In recent years, Lithuania’s construction market has clearly gained momentum. The number of projects is increasing, the pace is accelerating, and competition is intensifying. From the outside, it may seem that the most important thing at this stage is to keep up with the market’s growth. My experience says the opposite: the greatest risk emerges precisely when growth becomes a goal in itself.

We deliberately chose a different path — not to grow as fast as possible, but to grow in a way that allows risks to be managed at every step. And this requires more than a strong project or a capable site team; it requires a system.

The first thing you realize as you grow is that problems usually don’t originate on the construction site — they originate within the organization. Unclear responsibilities, slow decision‑making, bottlenecks in information flow — all of this eventually turns into mistakes on site. That’s why we started not with projects, but with structure: who makes decisions, who is responsible for what, and how information moves. When this is clear, risk is reduced even before the first step is taken onto a construction site.

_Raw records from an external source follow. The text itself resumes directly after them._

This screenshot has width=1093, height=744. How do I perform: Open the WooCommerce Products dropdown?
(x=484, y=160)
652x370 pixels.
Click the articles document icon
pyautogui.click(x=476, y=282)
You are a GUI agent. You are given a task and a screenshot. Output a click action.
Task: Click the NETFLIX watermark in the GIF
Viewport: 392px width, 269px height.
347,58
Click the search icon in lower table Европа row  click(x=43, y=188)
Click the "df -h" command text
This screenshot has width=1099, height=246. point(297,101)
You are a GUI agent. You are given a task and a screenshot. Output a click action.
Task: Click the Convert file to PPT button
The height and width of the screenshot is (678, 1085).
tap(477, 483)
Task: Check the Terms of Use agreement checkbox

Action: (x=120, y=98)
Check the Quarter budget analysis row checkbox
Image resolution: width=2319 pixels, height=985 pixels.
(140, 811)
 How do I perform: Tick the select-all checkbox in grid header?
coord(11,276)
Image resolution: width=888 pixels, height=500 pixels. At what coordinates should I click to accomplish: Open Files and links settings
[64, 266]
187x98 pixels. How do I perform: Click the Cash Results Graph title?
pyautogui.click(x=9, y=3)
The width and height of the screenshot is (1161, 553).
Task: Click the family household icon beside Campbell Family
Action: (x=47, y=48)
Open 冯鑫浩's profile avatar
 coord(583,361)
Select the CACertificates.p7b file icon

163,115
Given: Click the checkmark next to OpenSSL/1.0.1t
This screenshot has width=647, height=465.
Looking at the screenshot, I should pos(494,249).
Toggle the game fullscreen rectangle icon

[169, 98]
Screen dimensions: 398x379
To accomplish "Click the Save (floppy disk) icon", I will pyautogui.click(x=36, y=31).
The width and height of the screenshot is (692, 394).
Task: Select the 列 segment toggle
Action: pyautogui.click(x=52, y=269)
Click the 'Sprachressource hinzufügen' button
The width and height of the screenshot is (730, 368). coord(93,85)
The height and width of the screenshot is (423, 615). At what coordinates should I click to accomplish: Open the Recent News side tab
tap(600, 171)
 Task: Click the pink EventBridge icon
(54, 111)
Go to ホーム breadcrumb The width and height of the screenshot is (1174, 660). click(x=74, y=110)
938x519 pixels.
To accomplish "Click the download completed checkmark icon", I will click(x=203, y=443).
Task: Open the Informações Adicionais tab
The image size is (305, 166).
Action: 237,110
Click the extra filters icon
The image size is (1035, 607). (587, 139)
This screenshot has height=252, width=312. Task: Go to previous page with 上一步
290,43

The second key factor is project selection. In construction, there is still a widespread mindset that you have to take everything that comes your way. We do it differently. We essentially “build” each project before submitting a bid: we model the workflow, calculate costs, and assess weak points. Only then do we decide whether it’s worth taking on. This means turning down some opportunities, but it also helps avoid mistakes that would cost far more later on.

The third level is data. In construction, many decisions are still made “based on experience.” We set out to turn that experience into numbers. Over a decade, accumulated data on costs, durations, and real‑life issues allows us to forecast not approximately, but accurately. This changes everything — from budgets and negotiations to decisions about whether to enter a project at all. Decisions become the result of analysis, not intuition.

And finally — the team. As an organization grows, professionalism alone is no longer enough. A new challenge emerges: how people work together. We noticed that efficiency declines not because of a lack of competence, but because of miscommunication. That’s why we started addressing this consciously: how decisions are made, how discussions take place, how people listen to one another. It may sound simple, but it fundamentally transforms how an organization operates.

Today, in construction, it’s not the fastest builder who wins — it’s the one who can manage complexity. And complexity today is everywhere: in projects, pricing, people, and pace.